Senator Jon Kyl stands in a hospital room next to a man with his leg in a cast.

But you have a choice, a way to feel better, even if you don’t have any health coverage at all.

Coach Mike Ditka appears on the other side of the bed.

DITKA (points at the camera)
Walk it off.

Ditka gets the man out of bed.

Thanks, Coach! (He takes a step and collapses.)

At the scene of a car accident, the injured sit on the ground, bleeding and in pain. Patriotic music begins to play as a man starts singing a soulful song.

Hey America, don’t sit there
And wait around for universal health care
You can be like athletes big and small
Just hold onto something so you don’t fall
And walk it off

The accident victims smile and help each other walk away.

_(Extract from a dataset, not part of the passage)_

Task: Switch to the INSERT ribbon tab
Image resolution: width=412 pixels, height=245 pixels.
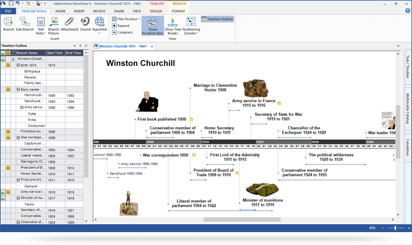Action: click(x=79, y=11)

In a park, grandparents using walkers stand in line with their grandchildren, who are on crutches, waiting to get into an emergency room.

Don’t put grandma and gramps on death row
Because tax revenues no longer grow
And free your kids from this prison
Of cheap, affordable socialism
Walk it off

The grandparents and kids stand up straight and throw the walkers and crutches aside, gaily running from the hospital line.

Close–up of a man’s face as he salutes the flag. The camera begins to pull back as the song plays.

Take one step forward and ten steps back
Say “hands off my health, Barack.
“I can stand proud on my own two legs
“And if I can’t, I’ll replace them with pegs.”
Walk it off

At the end, we see him standing on a pair of wooden peg legs, wearing a pirate hat and having a parrot perched on his shoulder.

Senator John McCain appears in front of a waving flag. The music still plays as he speaks.

My uninsured friends, you don’t know how lucky you are. Those of us with health coverage live in an oppresive world of rules and regulations: staying with doctors in our networks, making co-pays every time we go for a checkup, and even filling out paperwork. Now the government wants to make you go through that ordeal.

Pitcher Curt Schilling, carrying a stapler, hobbles into the frame to join McCain.

Why put yourselves through that, America, when you can take control of your health care and…

He crouches down and pulls up his pants leg, revealing a blood-soaked sock. He pounds three staples into the sock.

SCHILLING (wincing with each staple)
Walk. It. Off.

A city street fills with sick people: coughing, sneezing, in casts, in wheelchairs, pushing IV drips, clutching their chests in pain.

Walk it off
Walk it off
Wait it off, off, off
Oh, Lord, Walk it off

With each line, they get better and begin marching in unison, and shout "Walk it off" after each symptom and disease.

Sprains and scrapes
Walk it off!
Breaks and bruises
Walk it off!
Diabetes and heart disease
Walk it off!
Cancer and lupus
Walk it off!

A big group of athletes, wearing their uniforms, stand side-by-side with Republican leaders as the singer stops but the music still plays.

You may not have health insurance

But you’ve got our reassurance

That we’ll protect your right

To just walk it off.

The music fades as an announcer speaks…

Paid for by Americans Standing Strong for Healthy Optimism and Leaving Everything the Same.